What We Did in 2025
Published on December 24, 2025 by Sean Molenaar
Another exciting year packed with major releases, foundational infrastructure improvements, cross-platform advancements, and continued enhancements that make package management on macOS and Linux smoother for everyone.
🚀 Major Releases
🎉 Homebrew 5.0.0 — 12 November 2025
2025 culminated in Homebrew 5.0.0, a landmark release that sets the stage for the next era of the project. This release brought:
- Download concurrency by default — parallel downloads enabled out of the box for faster installs and upgrades.
- Official Tier 1 support for Linux ARM64/AArch64 — reflecting Homebrew’s growing Linux adoption.
- Support timelines for future macOS versions — including official support for macOS 26 (Tahoe) and deprecation plans for older macOS and Intel builds.
- Deprecations — including codesigning requirements for casks and removal of some quarantine flags to align with modern security expectations.
Homebrew 4.6.0 — 5 August 2025
Homebrew 4.6.0 delivered features that gently paved the way toward the 5.x milestone:
- Opt-in download concurrency, giving users a performance boost before it became the default.
- Built-in brew mcp-server, a new service component included in Homebrew itself.
- Preliminary support for macOS 26 (Tahoe) ahead of Apple’s release.
- Important updates for repositories, tapping, environment variables, and tighter URL handling.
Homebrew 4.5.0 — 29 April 2025
Homebrew 4.5.0 focused on tooling and ecosystem growth:
- Major improvements to brew bundle and brew services, including enhanced documentation and new DSL for Brewfiles.
- Linux support for casks (preliminary), expanding what Homebrew can manage on non-macOS systems.
- Official Support Tiers and expanded Linux ARM64 support.
- Ruby 3.4 upgrade and several planned deprecations.
🔐 Infrastructure & Security Improvements
Homebrew's New Governance Structure - 1 December 2025
Homebrew adopted an updated governance model that replaces the legacy PLC and TSC with a simpler, contribution-driven structure. The previous model had unclear responsibilities in practice and placed most governance work on a small number of active contributors regardless of formal roles. The new model aligns decision-making and elevated access with ongoing contribution, strengthens Homebrew’s security posture, and provides clearer expectations for all maintainers.
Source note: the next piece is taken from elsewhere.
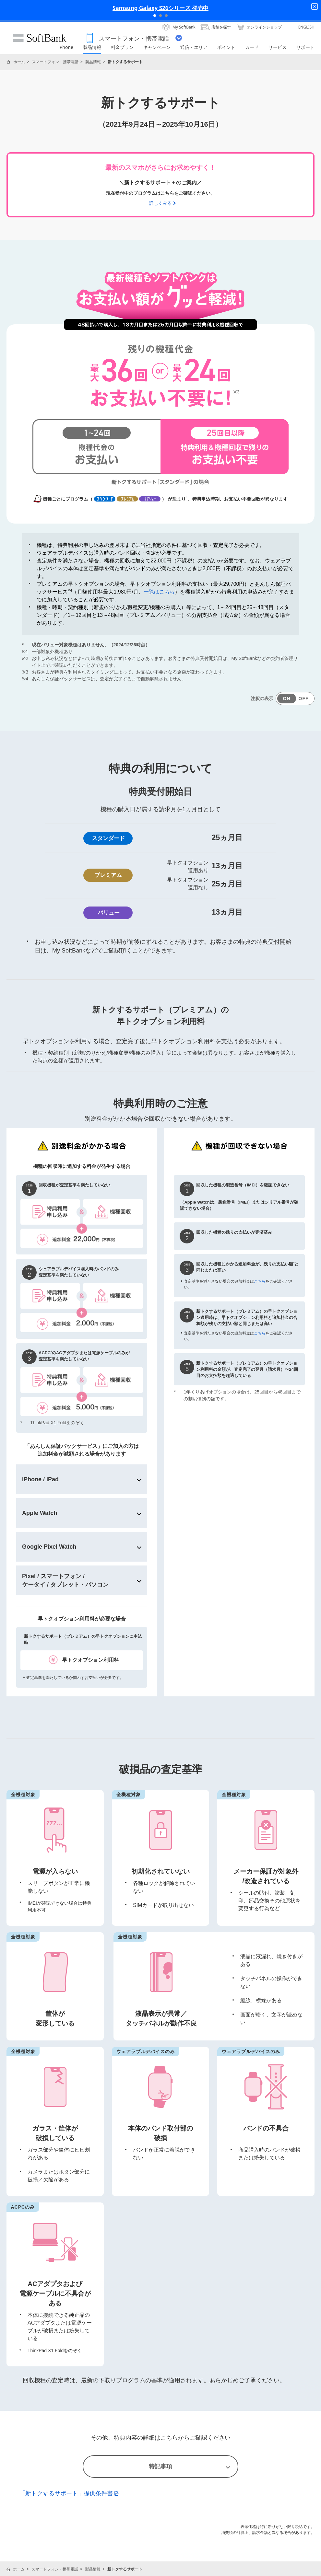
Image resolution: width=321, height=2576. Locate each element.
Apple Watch (39, 1513)
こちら (260, 1281)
It follows the long-standing open-source principle of “they who do the work, decide.”
Homebrew’s New Git Signing Key — 3 February 2025
Early in the year, Homebrew announced a shift in its repository signing infrastructure: transitioning from PGP-based signing to SSH-based signing for automated commits (e.g. by BrewTestBot). This helps modernise how Homebrew’s source history is authenticated and verified during contribution flows.
🛠️ Ecosystem and Community Trends
While not a part of the releases we announced in blog posts, 2025 also saw continued community growth and contributions to the Homebrew commandline and formulae, and casks (visible in GitHub releases and contributor lists).
Homebrew had a strong team representing us at both GitHub Universe and FOSDEM this year, and we're looking forward to meeting our users again at next year's conferences. We will once again have a stand at FOSDEM and hold our AGM in Brussels afterwards.
📈 Looking Ahead
2025 was all about performance, broadening platform coverage, and preparing Homebrew for the future of macOS and Linux software management. With major releases and architectural shifts, the project is well-positioned to continue serving developers in 2026 and beyond.